§ **Task input**:
--- START ---

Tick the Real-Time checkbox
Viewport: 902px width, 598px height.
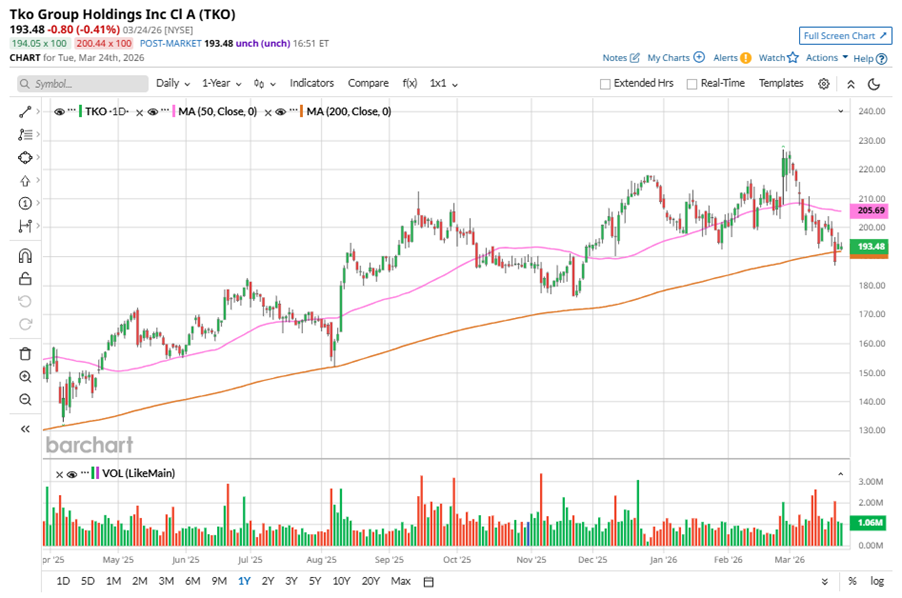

--- END ---
--- START ---

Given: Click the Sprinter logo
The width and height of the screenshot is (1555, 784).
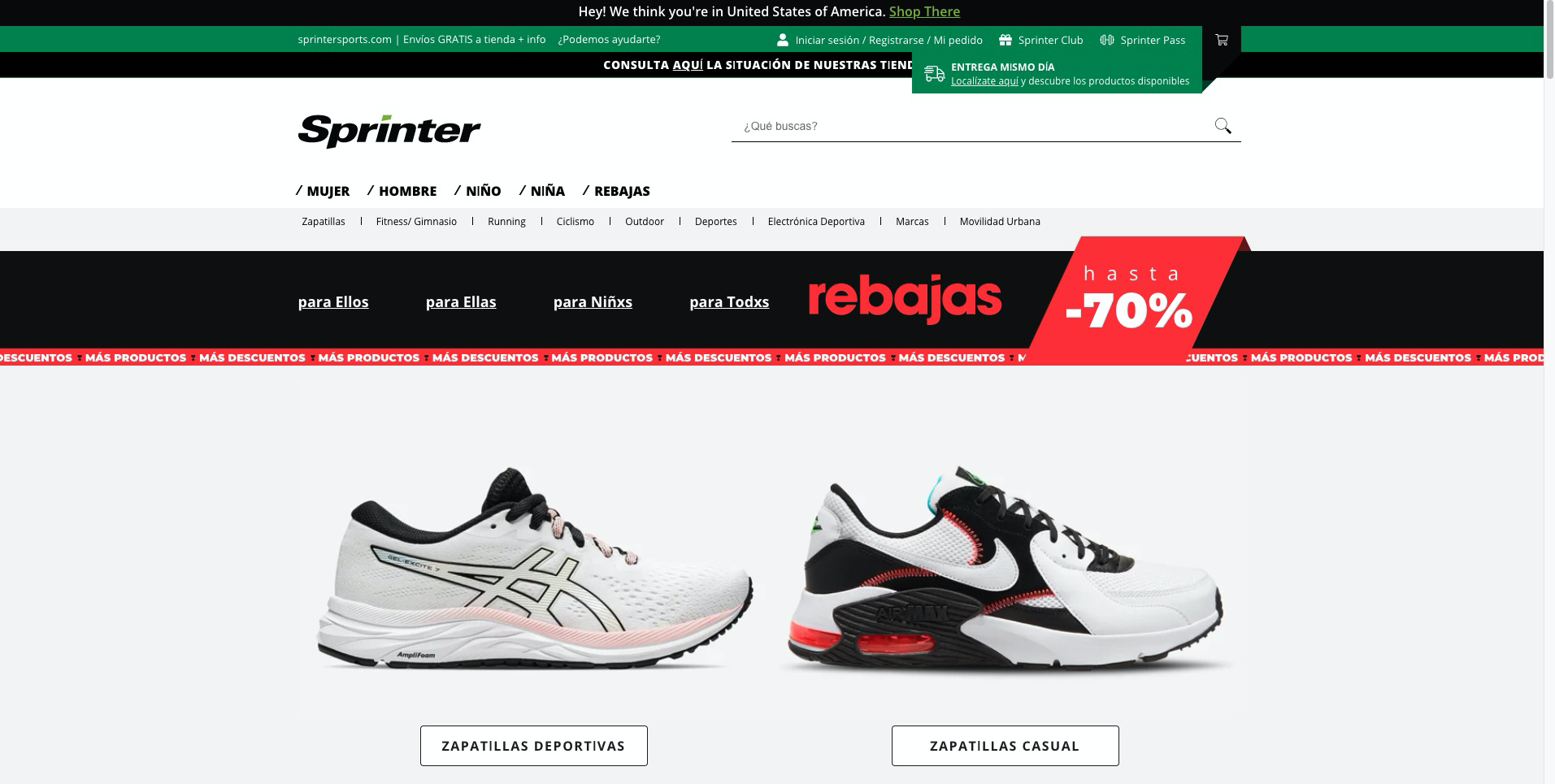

--- END ---
--- START ---

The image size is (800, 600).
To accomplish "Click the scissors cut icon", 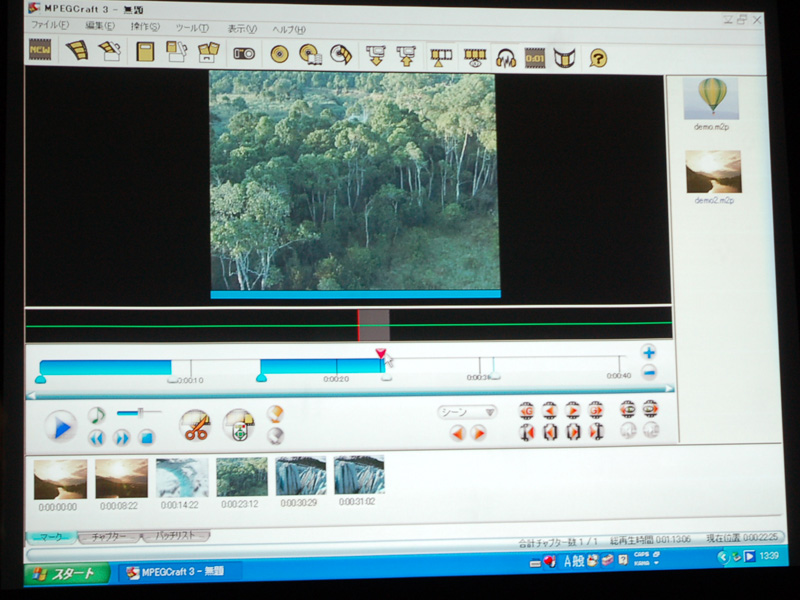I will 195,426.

--- END ---

§ **Exercise objective**: Please return only the lines above, starting at the line that has "Tick the Real-Time checkbox" and ending at the line that has "Viewport: 902px width, 598px height.", keeping both and leaving each one unchanged.

§ **Written solution**:
Tick the Real-Time checkbox
Viewport: 902px width, 598px height.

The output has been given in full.